Since eternity is so long and time is so short, preparing for eternity would seem to be the prudent thing to do. Most who do not believe in a Creator God would likely admit that they expect something to continue forever after they die. They would just like to believe that they will not be conscious or held accountable to God during eternity. I personally think that is a terrible mistake to make.

So when life seems to be going faster than I would like it to go; and when changes occur that I am not ready for, I am comforted by the fact that I am just that much closer to the eternal God who sent His Son so that I might have my sins forgiven and enjoy eternal life. Since God does not change, I am confident that I can count on the eternal God with the everlasting arms to meet me when this temporary life is over.

Meditation for the week of August 19, 2007

Psalm 22:6 But I am a worm, and no man; A reproach of men, and despised by the people. (NKJV)


We often think that the wealthy and powerful never experience rejection. However, that wasn't the case with David who wrote this Psalm. David had two times of great persecution in his life. The first was when Saul was trying to destroy him so that he could not be king. Saul was trying to establish his dynasty and wanted his son to be king. That persecution was completely undeserved because David had been totally loyal to Saul while he was king. He considered Saul to be the Lord's anointed and he wouldn't touch him (1 Samuel 26:11).

The second persecution was when his own son Absalom rebelled against him and tried to take his throne (2 Samuel 15). This second persecution was the result of David's sin with Bathsheba. When Nathan confronted David about his sin, David confessed the sin. There is no doubt that God forgave Him, but there were still consequences associated with what he had done. In 2nd Samuel 12:11-13 we are told that the Lord had put away David's sin after he confessed it, but that an adversary would arise from within his family.

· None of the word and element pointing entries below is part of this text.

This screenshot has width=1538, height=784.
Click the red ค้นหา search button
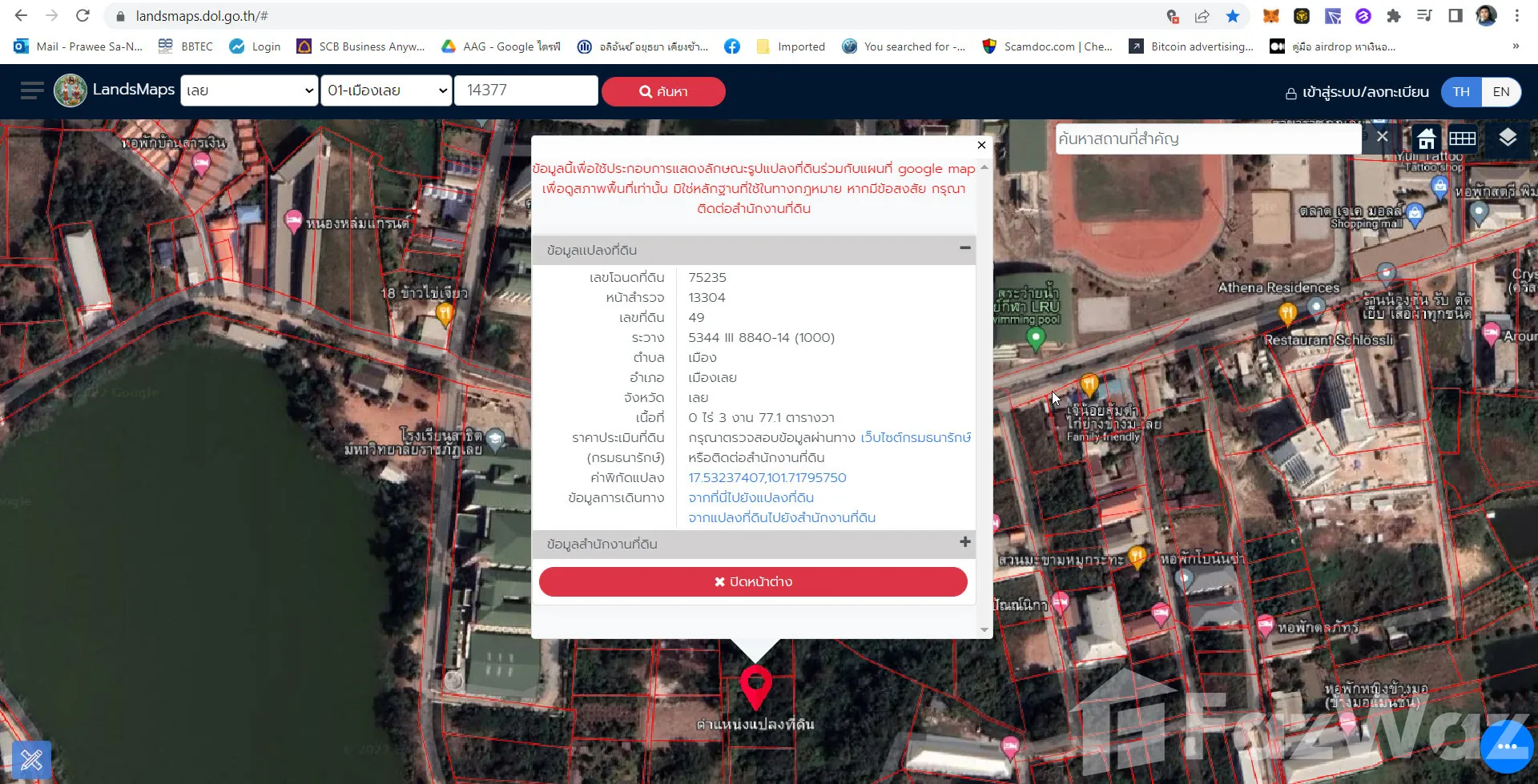click(663, 91)
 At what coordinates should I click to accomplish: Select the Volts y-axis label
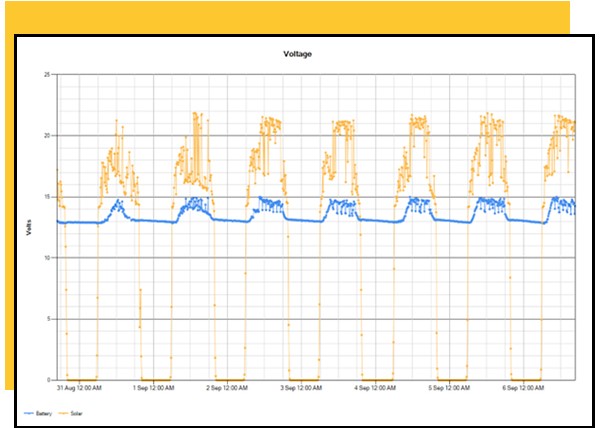coord(29,228)
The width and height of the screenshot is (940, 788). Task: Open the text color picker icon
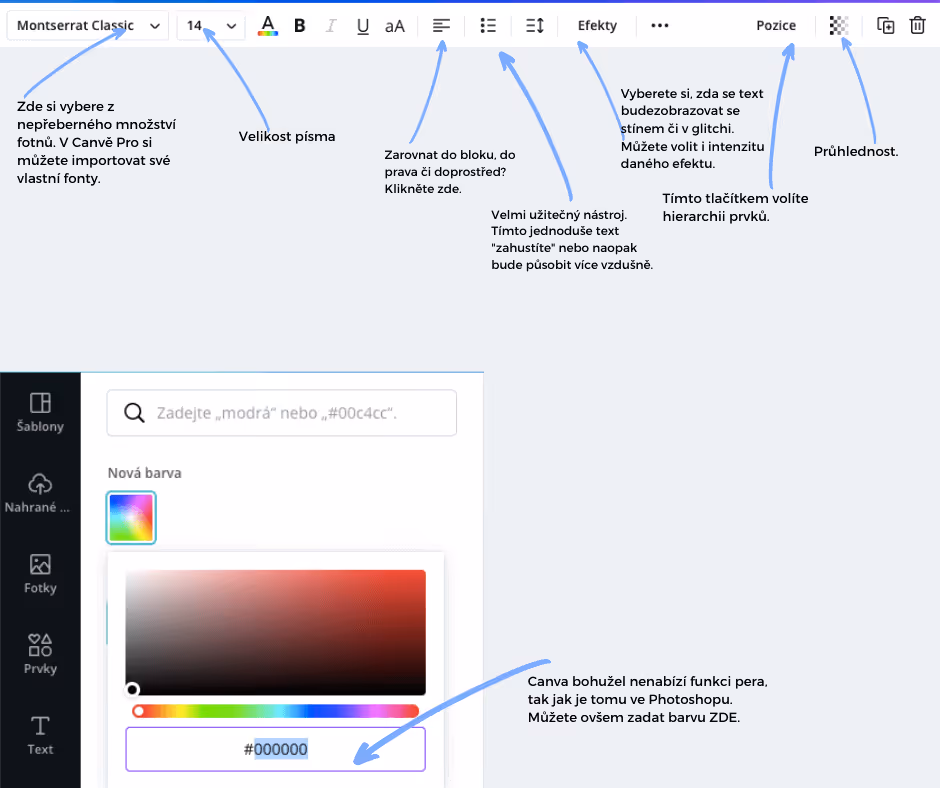pos(267,25)
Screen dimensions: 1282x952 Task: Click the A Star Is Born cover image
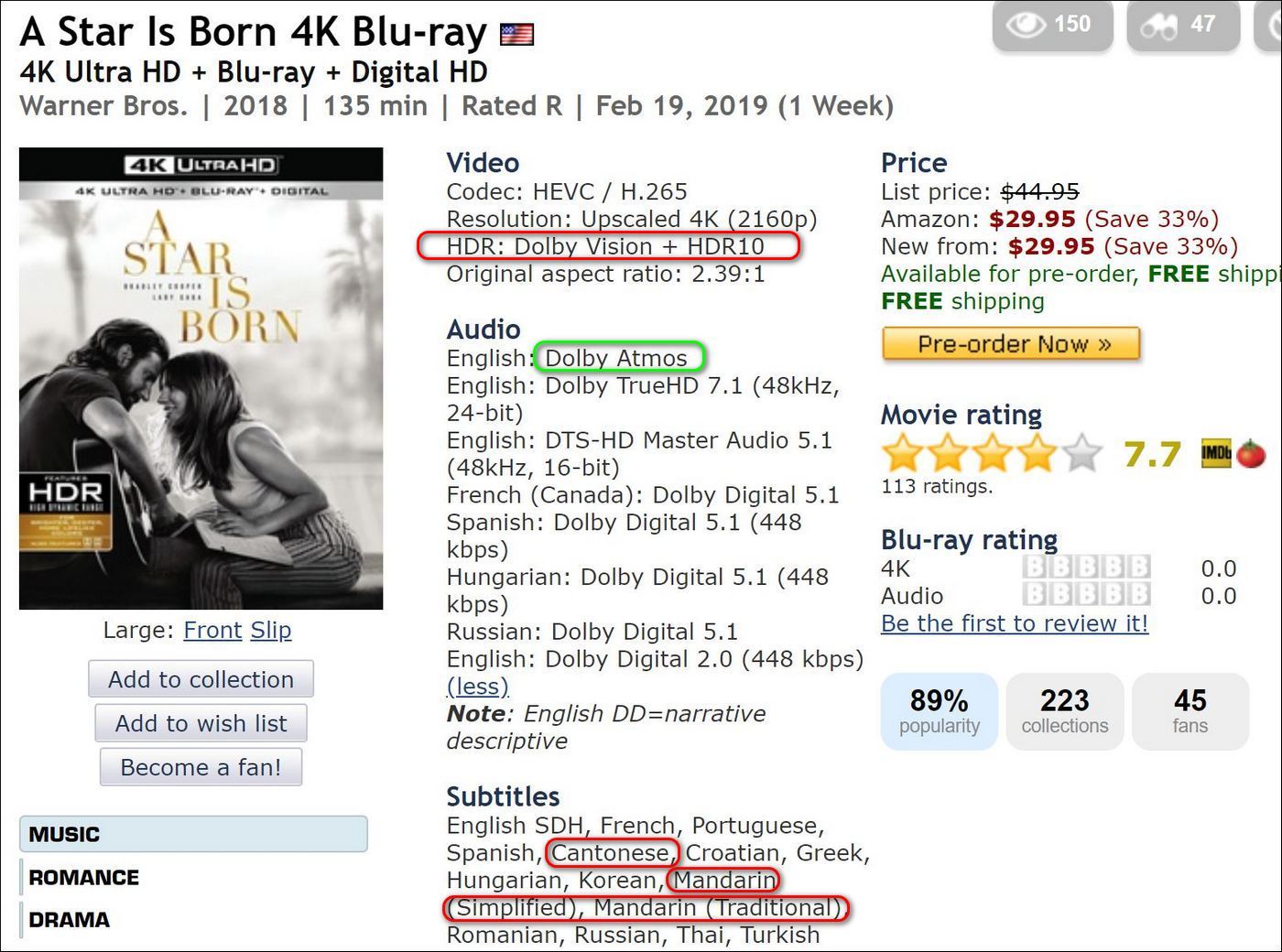point(201,378)
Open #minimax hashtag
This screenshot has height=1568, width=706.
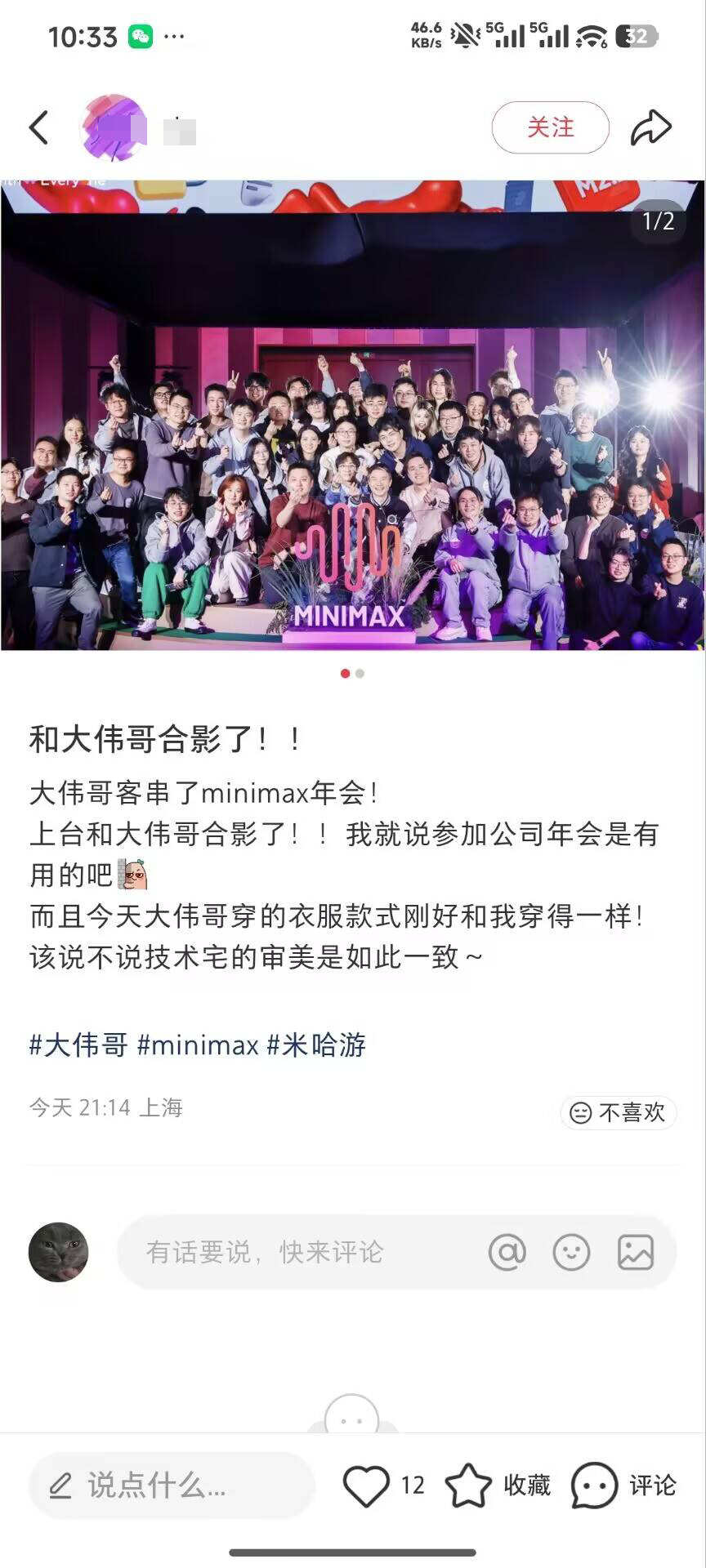click(x=198, y=1045)
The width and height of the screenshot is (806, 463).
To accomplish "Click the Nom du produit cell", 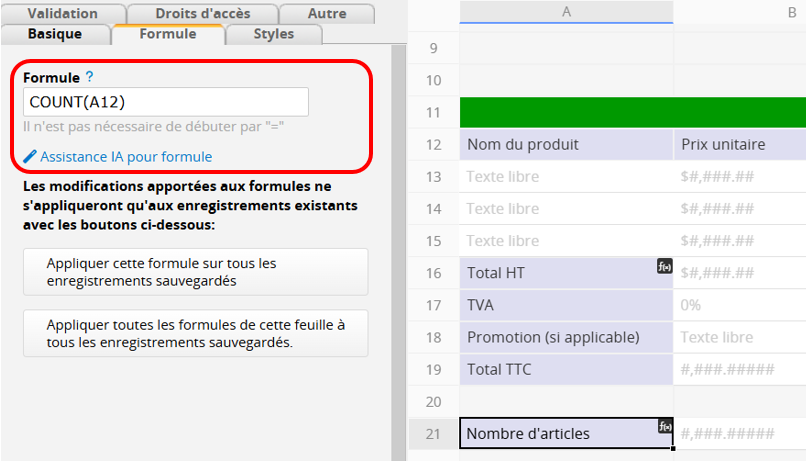I will [x=566, y=145].
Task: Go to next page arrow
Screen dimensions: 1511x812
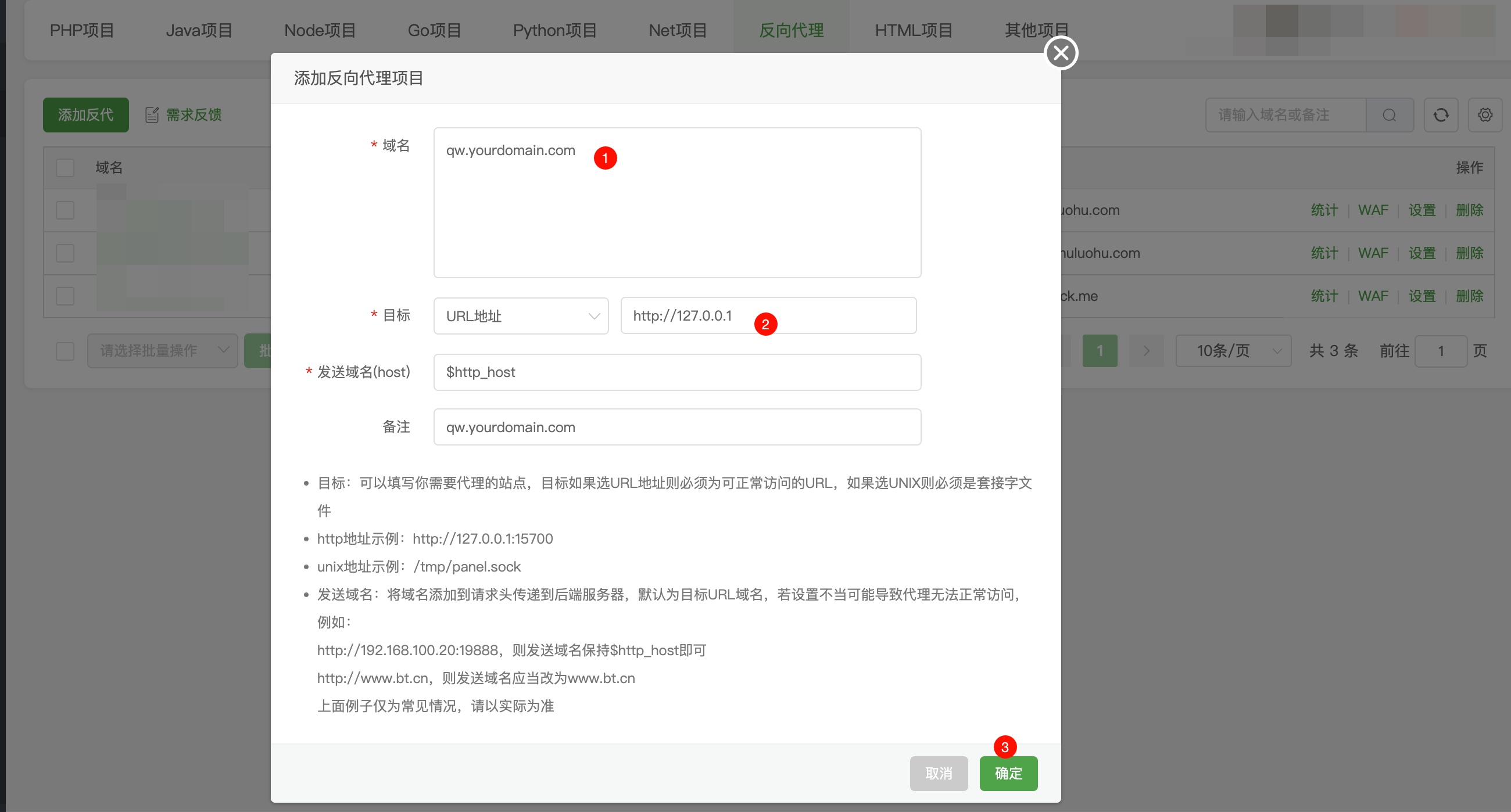Action: 1146,351
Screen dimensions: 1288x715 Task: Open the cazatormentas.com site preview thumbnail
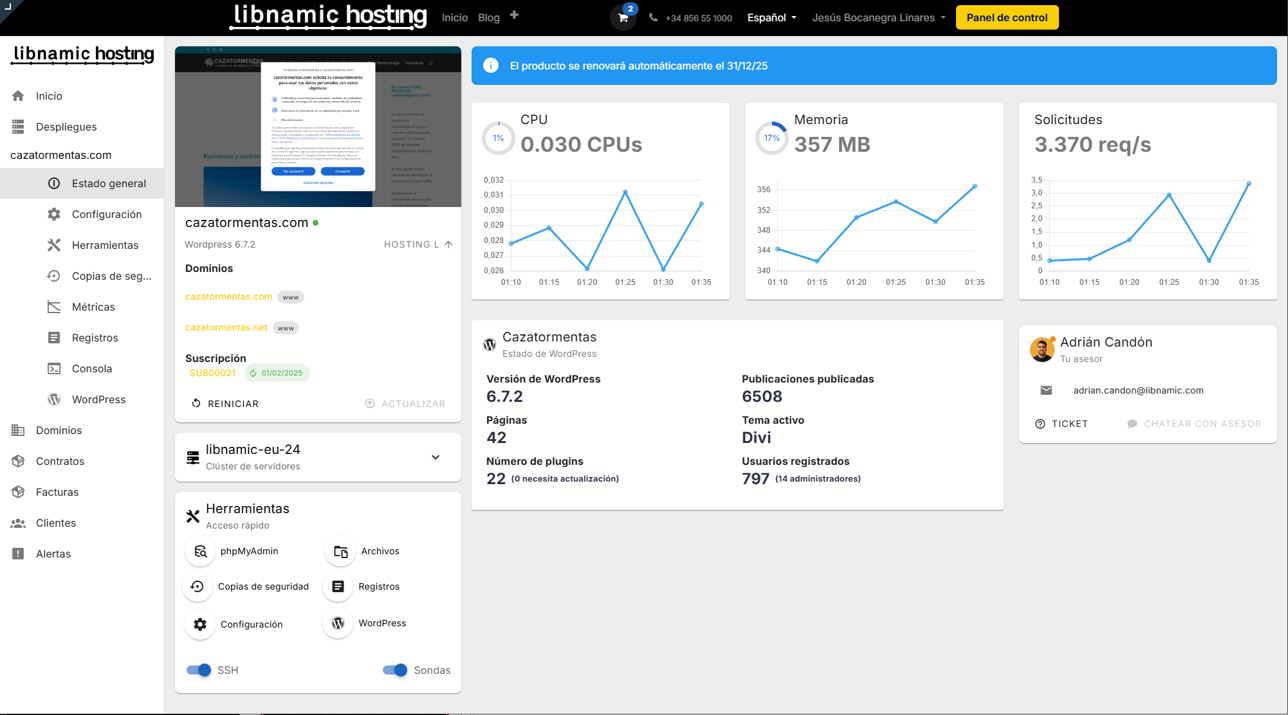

We don't know for sure when David wrote this Psalm, but it would make sense that it was written during the first persecution that was not deserved rather than during the second which was deserved. This is a Messianic Psalm which means that the authors of the new testament quote it to show that the Lord Jesus fulfilled some of these experiences prophetically. Since the Lord did not deserve his persecution, I would like to believe that David wrote this Psalm before he sinned with Bathsheba.

If David considered himself to be a worm (or more appropriately, a maggot), and if the Lord also experienced total rejection, why should we consider it unusual as the Lord's people to feel totally rejected at times? David had as many as six hundred men with him when he was fleeing from Saul (1 Samuel 25:13) and yet there were times when he felt totally alone and forsaken. He was a leader of men and yet felt like he was a maggot.

Rejection is a powerful tool of Satan because Christians need to have friends and fellowship. That is one of the functions of the new testament church. Satan knows that if he can isolate and discourage us, he can render us powerless and ineffective. When those who reject Christ reject us, that hurts, but we expect that. But Satan knows that his best weapon is to have those who claim to be be Christians reject us. The Lord experienced that when his disciples forsook Him and fled (Matthew 26:56). Finally, God also forsook Him (Matthew 27:46). All this was done so that we might have One who could not only save us, but Who has promised that He will never forsake us (Hebrews 13:5). Those of us who have trusted in Christ are unconditionally accepted in the beloved, that is we are accepted by God because of our trust in Christ (Ephesians 1:6). And that is what really matters!

When we feel like a worm and not like a man, it is easy to think God's relationship with us is the same as that of our acquaintances. But we who are trusting in Christ need to understand that God's love is not fickle. His acceptance of us is not conditional but unconditional. We are often told that we should be happy if we find one really good friend during our lifetimes. If we are saved, we have that friend in the Lord Jesus!